I think they all suck. I have have a half dozen unicorn mills because they're supposed to the best. They may be better than all others, if say, they are the best of the worst. 

Their designs have major design flaws. On the Magnum, the adjustment screw loosens up after a couple dozen cranks. The knob itself is loosey goosey and are really only suited for course grinding. The grind knob is smooth plastic and even a slightly moist hand will slip or it take great effort to turn. The knob needs some sort of knurling for better grip. Ten years ago I mentioned this to them, guess they didn't agree with me. Also, even the Magnum doesn't grind a lot of pepper when cranked. Think I'm wrong, grind me one gram of black tellicherry , and report back (after you rest your arm of course) how long that took. 

I say, all pepper mills suck.


----------



## Mrmnms (Mar 10, 2015)

No perfect device. cheap coffee grinder is great for quantity spice grinds.


----------



## Adrian (Mar 10, 2015)

I must admit I am kind of with Mucho Bocho here. Despite my earlier recommendation I quite like a pestle and mortar. Does the job fine and dandy. And you can grind whatever you like in it in small quantities.


----------



## strumke (Mar 10, 2015)

hypnos said:


> Cole and Mason Derwent Precision Gourmet Pepper Mill



+1, I like this one. Consistent grind but not the highest output


----------



## ThEoRy (Mar 10, 2015)

nwdel said:


> +1



x10


----------



## daveb (Mar 10, 2015)

Mucho Bocho said:


> I think they all suck. I have have a half dozen unicorn mills because they're supposed to the best. They may be better than all others, if say, they are the best of the worst.
> 
> Their designs have major design flaws.
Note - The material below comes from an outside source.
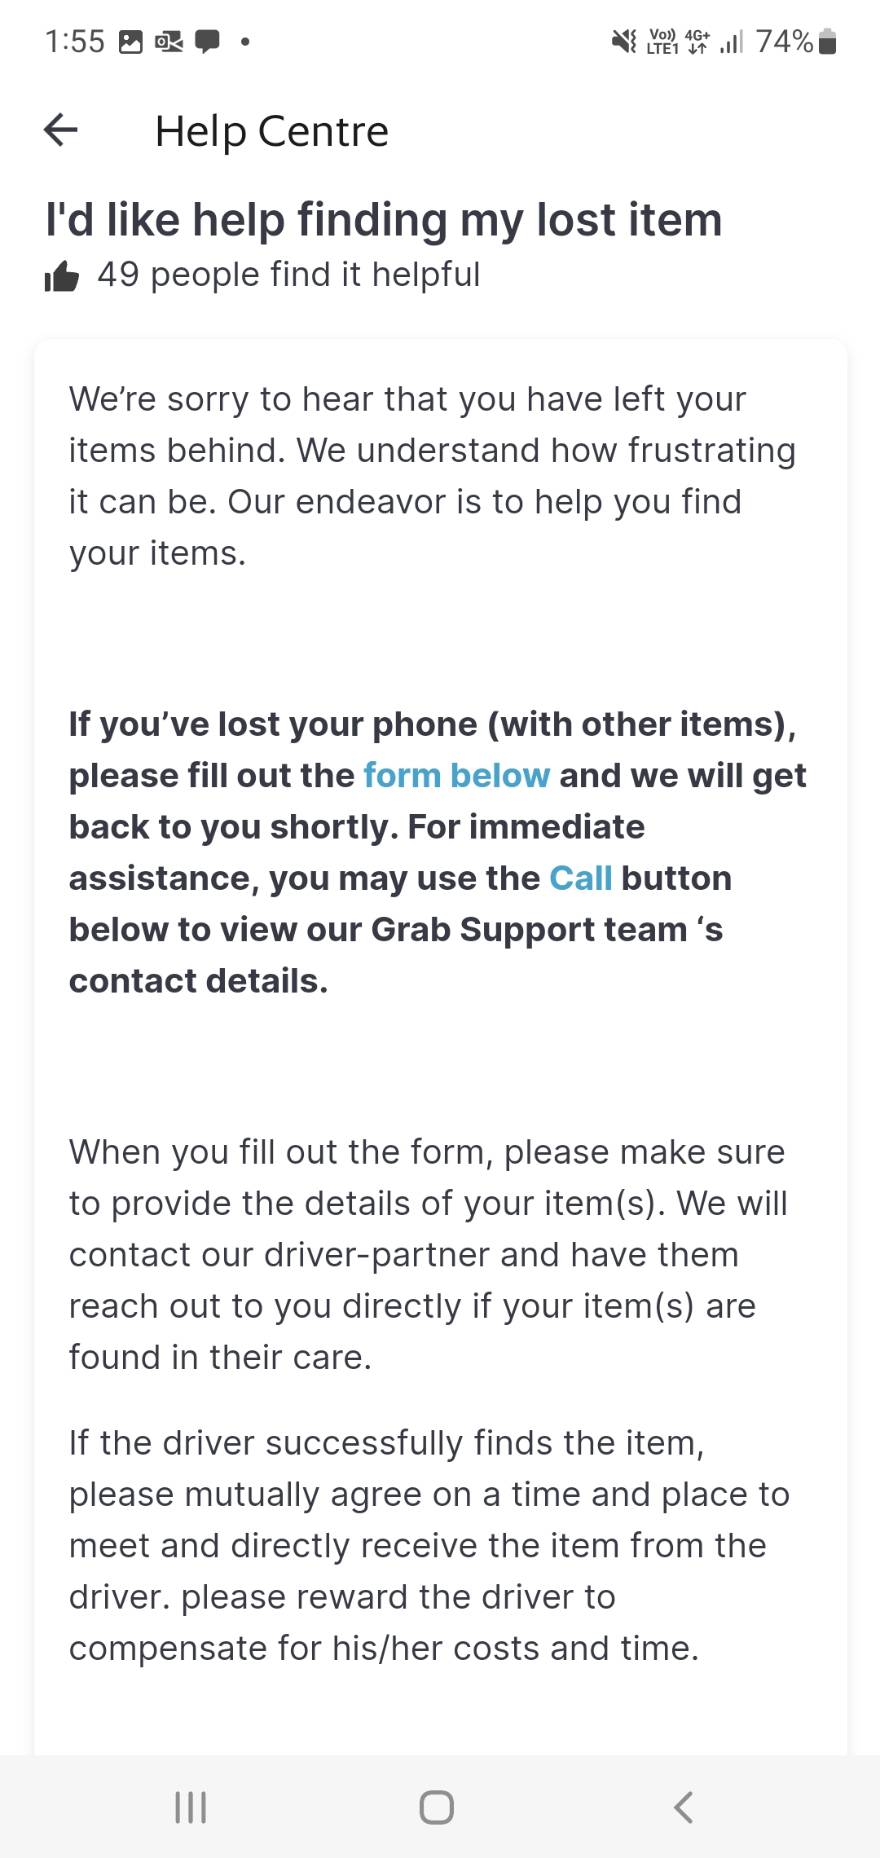Tap the muted sound status icon
This screenshot has height=1858, width=880.
(x=624, y=41)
On the Magnum, the adjustment screw loosens up after a couple dozen cranks. The knob itself is loosey goosey and are really only suited for course grinding. The grind knob is smooth plastic and even a slightly moist hand will slip or it take great effort to turn. The knob needs some sort of knurling for better grip. Ten years ago I mentioned this to them, guess they didn't agree with me. Also, even the Magnum doesn't grind a lot of pepper when cranked. Think I'm wrong, grind me one gram of black tellicherry , and report back (after you rest your arm of course) how long that took.
> 
> I say, all pepper mills suck.



Dennis, You take a grumpy pill this morning??? :angel2:

I had to do it. You made me.







Five (5) 1,2,3,4,5 twists with the Unicorn. 






And while I was on a roll - 22 twists with the Zhauss - most consistent grind






And 18 twists with the Peugeot


----------



## EdipisReks (Mar 10, 2015)

Mucho Bocho said:


> I think they all suck. I have have a half dozen unicorn mills because they're supposed to the best. They may be better than all others, if say, they are the best of the worst.
> 
> Their designs have major design flaws. On the Magnum, the adjustment screw loosens up after a couple dozen cranks. The knob itself is loosey goosey and are really only suited for course grinding. The grind knob is smooth plastic and even a slightly moist hand will slip or it take great effort to turn. The knob needs some sort of knurling for better grip. Ten years ago I mentioned this to them, guess they didn't agree with me. Also, even the Magnum doesn't grind a lot of pepper when cranked. Think I'm wrong, grind me one gram of black tellicherry , and report back (after you rest your arm of course) how long that took.
> 
> I say, all pepper mills suck.



I use an electric coffee mill for anything but small amounts, myself...


----------



## boomchakabowwow (Mar 10, 2015)

DAVE. that is pretty fantastic.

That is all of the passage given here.